Testland
Browse all skills & agents

coverage-diff-reporter

Builds a per-PR coverage delta report from any pair of LCOV / Cobertura / JSON coverage outputs (current run + baseline from the merge target) - emits a per-file table with line% / branch% deltas, called-out new files, hidden drops (overall +0.1pp but one file -8pp), and a single-line PR-comment summary. Use when the team has coverage in CI but needs human-readable PR feedback that points at the specific file the reviewer should focus on, not just an aggregate number.

coverage-diff-reporter

Overview

A whole-repo coverage gate is necessary but not sufficient. A drop of 0.4pp overall might hide a 12pp drop in one critical file. A new file at 35% line coverage might pass an aggregate gate but leave a regression-risk hot spot.

This skill builds a coverage diff report that solves the "reviewer can see what to look at" problem:

  1. Parse the current run's coverage (LCOV / Cobertura).
  2. Parse a baseline from the merge target.
  3. Emit a per-file delta table sorted by absolute drop.

■ EXCERPTED DATA
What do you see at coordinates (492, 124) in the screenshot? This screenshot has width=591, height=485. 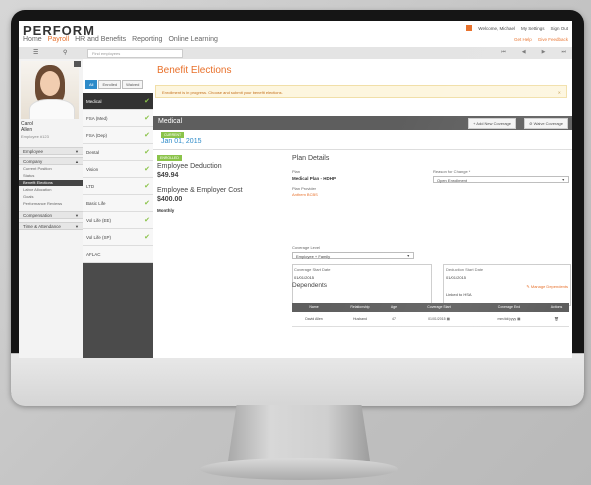 I see `add-coverage-button: + Add New Coverage` at bounding box center [492, 124].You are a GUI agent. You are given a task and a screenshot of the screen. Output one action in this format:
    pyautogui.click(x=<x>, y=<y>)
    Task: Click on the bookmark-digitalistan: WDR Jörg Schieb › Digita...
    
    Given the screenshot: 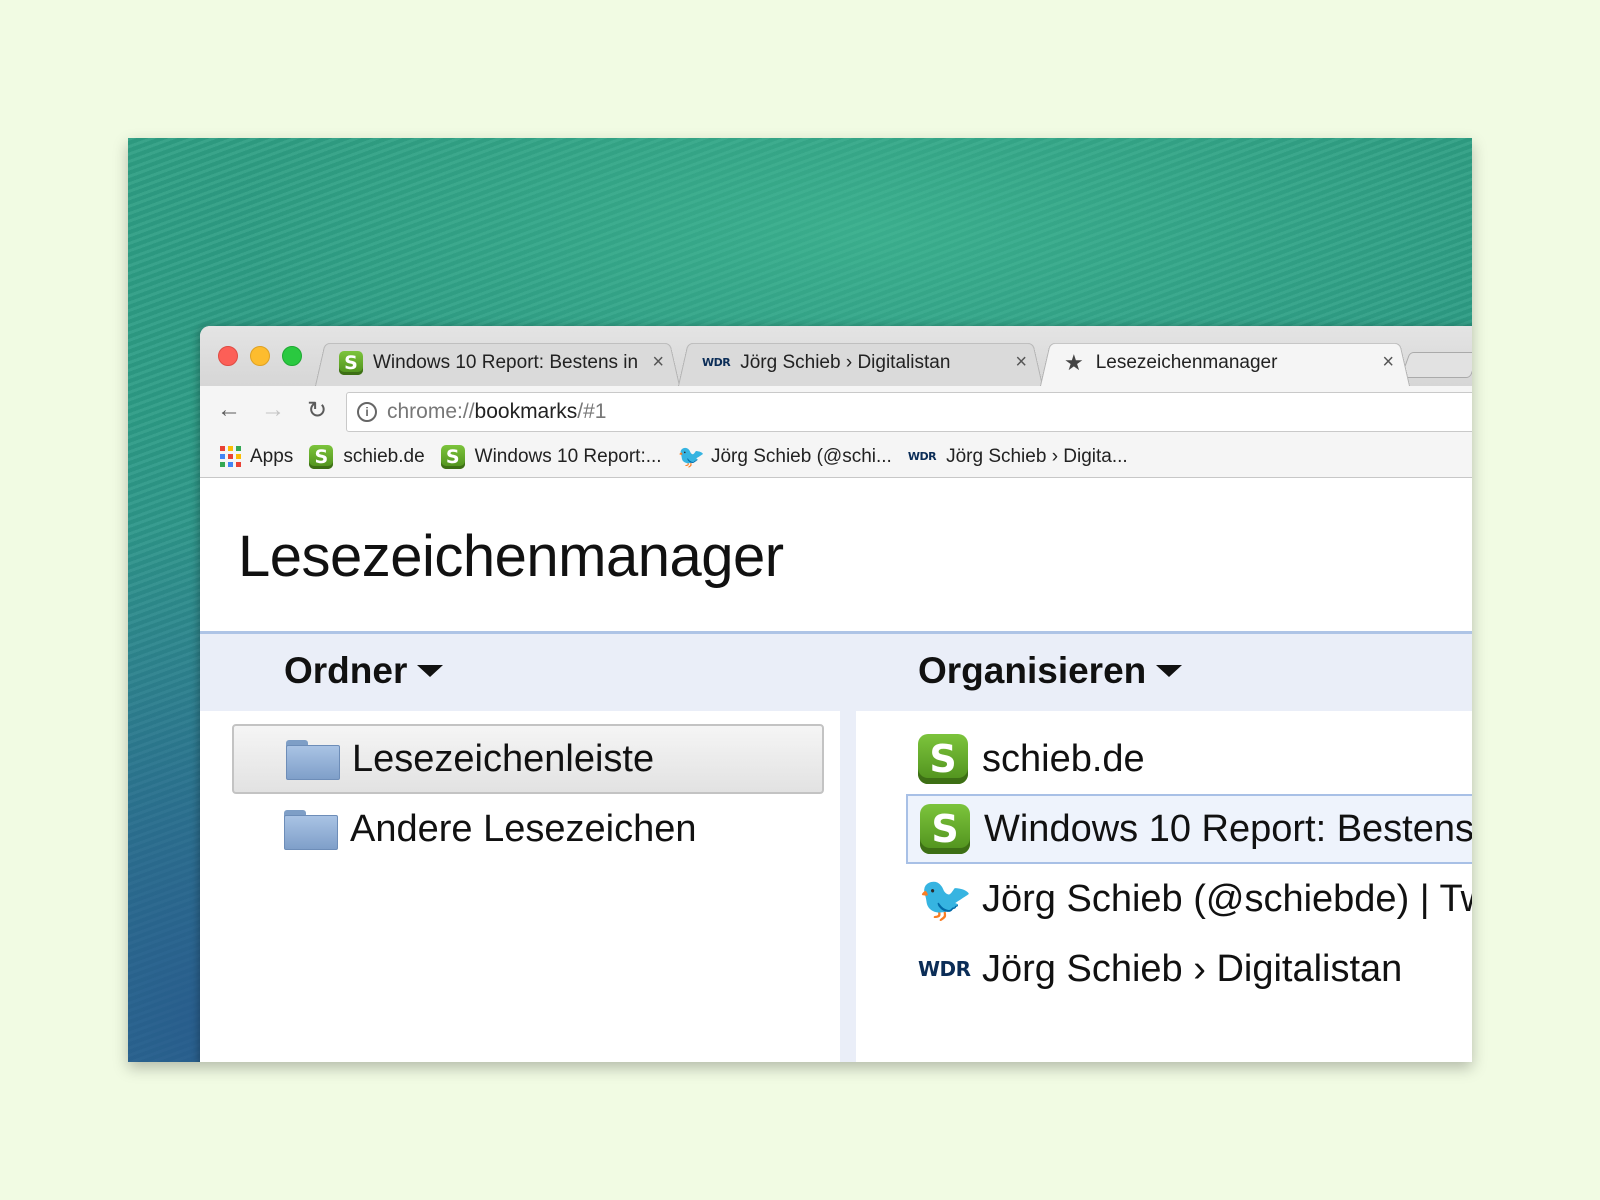 What is the action you would take?
    pyautogui.click(x=1018, y=457)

■ TASK PROMPT
Please write what comes next on the coverage-diff-reporter skill page, starting right after its third numbered step.

■ ANSWER TO THIS PROBLEM
  4. Highlight new files below threshold, files with disproportionate drops, and files that gained coverage (positive feedback).
  5. Post a single-line summary as the PR top-of-comment, with click-through to the full table.

When to use

  • A PR is missing reviewer signal about which file's coverage changed.
  • The repo has coverage but no PR-time visualization (the data is in the artifacts but nobody opens them).
  • A coverage SaaS isn't an option (compliance, cost) and the team wants a self-hosted equivalent.

This skill does not decide pass/fail - that's the gate's job (see lcov-analysis or cobertura-analysis Step 5). This skill just makes the diff legible.

Step 1 - Pick the parser

Match the existing CI's reporter:

Existing reporterUse
LCOV .infolcov-analysis parser
Cobertura XMLcobertura-analysis parser
Jest JSON / V8 coverageConvert to LCOV first (jest --coverageReporters=lcov)
JaCoCo XMLUse jacoco-analysis, or convert to Cobertura
coverage.pycoverage xml → Cobertura, OR py2lcov → LCOV

The reporter writes to current.json (parsed). The same parser runs against the baseline → baseline.json.

Step 2 - Get the baseline

Two patterns:

Pattern A - cached artifact (recommended)

The main branch's last successful CI run uploaded its coverage as an artifact. PR jobs download it.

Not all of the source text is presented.